WHAT YOU ARE ASKED TO DO = Return the lines below exactly as they appear, everything from the line containing "Navigate back using Back to payments" down to the line containing "click(x=310, y=10)", both of those lines included, and nothing else from the material.

ROWS =
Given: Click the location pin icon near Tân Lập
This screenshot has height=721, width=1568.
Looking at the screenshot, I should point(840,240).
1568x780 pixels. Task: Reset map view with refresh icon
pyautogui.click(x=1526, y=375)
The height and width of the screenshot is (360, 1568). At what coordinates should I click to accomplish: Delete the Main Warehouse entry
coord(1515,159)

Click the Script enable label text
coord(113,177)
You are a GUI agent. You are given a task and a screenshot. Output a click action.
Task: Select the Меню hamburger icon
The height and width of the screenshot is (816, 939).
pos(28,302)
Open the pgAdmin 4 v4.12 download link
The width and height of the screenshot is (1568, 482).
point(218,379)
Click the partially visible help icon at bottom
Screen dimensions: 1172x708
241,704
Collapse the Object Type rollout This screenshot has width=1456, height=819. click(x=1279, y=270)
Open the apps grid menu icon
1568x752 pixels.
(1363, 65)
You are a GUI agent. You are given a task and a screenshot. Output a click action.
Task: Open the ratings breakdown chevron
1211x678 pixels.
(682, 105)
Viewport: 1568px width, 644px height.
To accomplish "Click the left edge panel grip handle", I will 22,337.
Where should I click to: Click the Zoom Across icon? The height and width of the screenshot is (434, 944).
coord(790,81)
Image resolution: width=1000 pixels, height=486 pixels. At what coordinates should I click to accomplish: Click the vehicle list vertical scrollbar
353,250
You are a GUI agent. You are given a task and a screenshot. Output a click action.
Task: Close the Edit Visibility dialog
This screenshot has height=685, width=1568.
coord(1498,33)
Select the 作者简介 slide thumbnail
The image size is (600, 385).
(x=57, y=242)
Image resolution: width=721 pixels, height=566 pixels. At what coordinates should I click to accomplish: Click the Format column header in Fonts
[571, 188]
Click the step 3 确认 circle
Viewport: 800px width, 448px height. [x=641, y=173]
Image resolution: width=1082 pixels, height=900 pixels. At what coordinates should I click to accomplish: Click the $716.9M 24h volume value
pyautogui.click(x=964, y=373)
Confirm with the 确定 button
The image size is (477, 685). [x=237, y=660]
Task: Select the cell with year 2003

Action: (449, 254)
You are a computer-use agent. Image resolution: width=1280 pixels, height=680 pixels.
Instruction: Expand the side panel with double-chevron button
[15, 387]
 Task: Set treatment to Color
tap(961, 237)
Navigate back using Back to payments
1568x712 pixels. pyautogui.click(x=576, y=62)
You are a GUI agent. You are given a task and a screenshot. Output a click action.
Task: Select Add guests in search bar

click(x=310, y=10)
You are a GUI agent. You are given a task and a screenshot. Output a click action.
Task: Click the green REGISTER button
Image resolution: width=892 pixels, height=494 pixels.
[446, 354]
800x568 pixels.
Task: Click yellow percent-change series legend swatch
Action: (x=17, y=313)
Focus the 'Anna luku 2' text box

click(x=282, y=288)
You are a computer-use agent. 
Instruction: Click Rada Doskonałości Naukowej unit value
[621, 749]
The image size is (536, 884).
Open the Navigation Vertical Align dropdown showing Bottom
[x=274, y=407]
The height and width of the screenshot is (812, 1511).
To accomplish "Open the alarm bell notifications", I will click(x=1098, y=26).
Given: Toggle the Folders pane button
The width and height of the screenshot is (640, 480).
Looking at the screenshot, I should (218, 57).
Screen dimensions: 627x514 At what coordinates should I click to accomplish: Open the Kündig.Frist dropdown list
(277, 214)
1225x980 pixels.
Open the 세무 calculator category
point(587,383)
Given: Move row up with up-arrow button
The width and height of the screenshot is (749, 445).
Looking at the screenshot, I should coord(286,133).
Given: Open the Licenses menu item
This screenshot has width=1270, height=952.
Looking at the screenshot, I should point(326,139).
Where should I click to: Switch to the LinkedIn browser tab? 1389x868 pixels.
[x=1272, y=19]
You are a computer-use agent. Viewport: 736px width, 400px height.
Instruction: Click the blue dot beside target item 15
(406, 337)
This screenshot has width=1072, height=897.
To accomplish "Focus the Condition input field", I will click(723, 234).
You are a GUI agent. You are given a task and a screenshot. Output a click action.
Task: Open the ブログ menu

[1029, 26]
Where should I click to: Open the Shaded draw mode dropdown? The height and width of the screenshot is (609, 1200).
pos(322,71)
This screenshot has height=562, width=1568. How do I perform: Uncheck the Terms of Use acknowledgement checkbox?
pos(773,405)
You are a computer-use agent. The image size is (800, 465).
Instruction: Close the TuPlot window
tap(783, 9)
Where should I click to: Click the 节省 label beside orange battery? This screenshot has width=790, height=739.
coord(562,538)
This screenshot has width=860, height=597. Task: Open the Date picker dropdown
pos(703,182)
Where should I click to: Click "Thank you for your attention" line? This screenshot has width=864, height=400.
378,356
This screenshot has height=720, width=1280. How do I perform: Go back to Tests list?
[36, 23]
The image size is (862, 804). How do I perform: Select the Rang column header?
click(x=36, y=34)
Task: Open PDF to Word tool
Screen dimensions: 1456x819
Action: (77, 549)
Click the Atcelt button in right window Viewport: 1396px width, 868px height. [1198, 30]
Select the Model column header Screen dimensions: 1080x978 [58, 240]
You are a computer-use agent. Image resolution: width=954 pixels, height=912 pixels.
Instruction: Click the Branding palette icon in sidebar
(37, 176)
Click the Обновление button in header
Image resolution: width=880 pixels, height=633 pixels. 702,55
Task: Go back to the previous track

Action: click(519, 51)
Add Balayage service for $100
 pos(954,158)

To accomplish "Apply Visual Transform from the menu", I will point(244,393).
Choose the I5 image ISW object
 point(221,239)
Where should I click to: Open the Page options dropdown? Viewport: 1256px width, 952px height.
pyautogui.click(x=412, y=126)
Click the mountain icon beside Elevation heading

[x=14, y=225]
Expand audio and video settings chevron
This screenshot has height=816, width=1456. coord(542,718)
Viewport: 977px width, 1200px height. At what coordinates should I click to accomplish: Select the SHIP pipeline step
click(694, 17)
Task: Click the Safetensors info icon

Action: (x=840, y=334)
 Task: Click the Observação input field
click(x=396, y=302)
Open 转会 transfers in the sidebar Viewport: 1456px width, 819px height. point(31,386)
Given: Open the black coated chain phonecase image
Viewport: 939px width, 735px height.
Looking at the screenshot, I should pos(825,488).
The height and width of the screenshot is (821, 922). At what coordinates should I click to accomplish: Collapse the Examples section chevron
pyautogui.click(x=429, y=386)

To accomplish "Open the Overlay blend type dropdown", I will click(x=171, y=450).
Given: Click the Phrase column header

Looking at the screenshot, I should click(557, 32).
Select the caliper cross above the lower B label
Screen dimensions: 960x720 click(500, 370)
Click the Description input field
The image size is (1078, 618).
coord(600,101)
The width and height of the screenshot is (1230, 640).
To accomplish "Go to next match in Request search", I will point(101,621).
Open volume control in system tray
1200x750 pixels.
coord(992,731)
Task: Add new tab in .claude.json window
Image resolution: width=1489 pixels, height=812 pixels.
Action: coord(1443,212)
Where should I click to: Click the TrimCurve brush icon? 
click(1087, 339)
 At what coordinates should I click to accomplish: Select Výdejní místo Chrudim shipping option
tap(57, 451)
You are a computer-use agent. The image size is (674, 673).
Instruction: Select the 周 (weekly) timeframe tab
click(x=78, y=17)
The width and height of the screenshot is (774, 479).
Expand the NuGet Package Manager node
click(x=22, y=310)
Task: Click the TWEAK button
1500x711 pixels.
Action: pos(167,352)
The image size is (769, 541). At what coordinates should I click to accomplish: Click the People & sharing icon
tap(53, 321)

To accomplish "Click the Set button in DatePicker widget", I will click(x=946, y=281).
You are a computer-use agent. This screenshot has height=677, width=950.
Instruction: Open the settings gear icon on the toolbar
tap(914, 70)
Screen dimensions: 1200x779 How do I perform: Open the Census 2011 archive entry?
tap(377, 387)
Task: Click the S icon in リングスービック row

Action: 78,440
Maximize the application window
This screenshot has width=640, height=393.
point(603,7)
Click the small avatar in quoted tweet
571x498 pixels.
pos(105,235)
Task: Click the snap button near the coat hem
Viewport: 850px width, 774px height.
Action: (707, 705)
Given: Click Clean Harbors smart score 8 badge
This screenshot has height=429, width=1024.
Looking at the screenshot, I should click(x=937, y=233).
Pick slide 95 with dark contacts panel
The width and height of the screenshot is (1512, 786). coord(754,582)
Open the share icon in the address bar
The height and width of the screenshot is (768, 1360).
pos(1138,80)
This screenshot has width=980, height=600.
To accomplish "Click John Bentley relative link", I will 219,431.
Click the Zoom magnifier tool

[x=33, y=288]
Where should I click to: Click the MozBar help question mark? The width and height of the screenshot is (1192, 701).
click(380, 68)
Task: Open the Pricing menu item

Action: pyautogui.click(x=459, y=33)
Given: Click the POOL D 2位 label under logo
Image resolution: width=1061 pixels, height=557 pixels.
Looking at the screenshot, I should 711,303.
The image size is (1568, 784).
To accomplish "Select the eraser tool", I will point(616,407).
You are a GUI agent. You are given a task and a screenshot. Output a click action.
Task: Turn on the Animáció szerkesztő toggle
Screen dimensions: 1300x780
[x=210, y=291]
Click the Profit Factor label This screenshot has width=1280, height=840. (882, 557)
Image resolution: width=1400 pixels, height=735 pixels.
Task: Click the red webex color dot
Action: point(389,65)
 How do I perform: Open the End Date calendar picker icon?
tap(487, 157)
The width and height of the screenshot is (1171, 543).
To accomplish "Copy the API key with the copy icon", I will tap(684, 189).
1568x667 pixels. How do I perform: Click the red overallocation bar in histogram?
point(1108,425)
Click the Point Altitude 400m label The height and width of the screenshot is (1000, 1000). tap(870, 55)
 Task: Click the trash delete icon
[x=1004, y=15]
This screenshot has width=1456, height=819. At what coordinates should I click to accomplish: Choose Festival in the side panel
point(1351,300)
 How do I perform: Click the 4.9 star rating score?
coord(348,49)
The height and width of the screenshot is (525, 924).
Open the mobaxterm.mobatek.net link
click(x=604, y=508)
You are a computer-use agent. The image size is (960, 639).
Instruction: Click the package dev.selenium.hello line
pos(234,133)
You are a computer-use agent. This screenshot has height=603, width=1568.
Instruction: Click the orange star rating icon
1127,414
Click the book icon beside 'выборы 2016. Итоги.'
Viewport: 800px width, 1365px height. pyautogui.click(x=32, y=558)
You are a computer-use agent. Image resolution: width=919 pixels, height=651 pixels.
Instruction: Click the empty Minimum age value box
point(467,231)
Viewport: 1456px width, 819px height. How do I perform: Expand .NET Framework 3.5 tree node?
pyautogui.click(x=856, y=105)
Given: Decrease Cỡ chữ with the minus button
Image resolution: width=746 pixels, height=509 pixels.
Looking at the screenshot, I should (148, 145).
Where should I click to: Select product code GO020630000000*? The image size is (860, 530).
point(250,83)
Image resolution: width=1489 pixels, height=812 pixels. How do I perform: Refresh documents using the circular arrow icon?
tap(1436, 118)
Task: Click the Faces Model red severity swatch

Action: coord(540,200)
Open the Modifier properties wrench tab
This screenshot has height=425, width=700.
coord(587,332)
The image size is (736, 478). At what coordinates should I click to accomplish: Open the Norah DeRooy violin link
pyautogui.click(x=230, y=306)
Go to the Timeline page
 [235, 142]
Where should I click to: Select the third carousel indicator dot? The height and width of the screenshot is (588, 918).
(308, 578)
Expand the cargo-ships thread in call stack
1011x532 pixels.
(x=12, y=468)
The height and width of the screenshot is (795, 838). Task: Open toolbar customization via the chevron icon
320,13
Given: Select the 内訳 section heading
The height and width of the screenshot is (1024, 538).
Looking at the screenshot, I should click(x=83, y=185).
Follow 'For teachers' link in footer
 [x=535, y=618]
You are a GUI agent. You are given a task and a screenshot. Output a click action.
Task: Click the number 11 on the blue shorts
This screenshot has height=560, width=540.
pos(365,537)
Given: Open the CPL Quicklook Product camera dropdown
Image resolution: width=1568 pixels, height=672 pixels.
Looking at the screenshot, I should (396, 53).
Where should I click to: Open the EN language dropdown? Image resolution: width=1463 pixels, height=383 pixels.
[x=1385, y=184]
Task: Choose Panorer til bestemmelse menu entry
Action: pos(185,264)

CORRECT RESPONSE =
Navigate back using Back to payments
1568x712 pixels. pyautogui.click(x=576, y=62)
You are a GUI agent. You are given a task and a screenshot. Output a click action.
Task: Select Add guests in search bar

click(x=310, y=10)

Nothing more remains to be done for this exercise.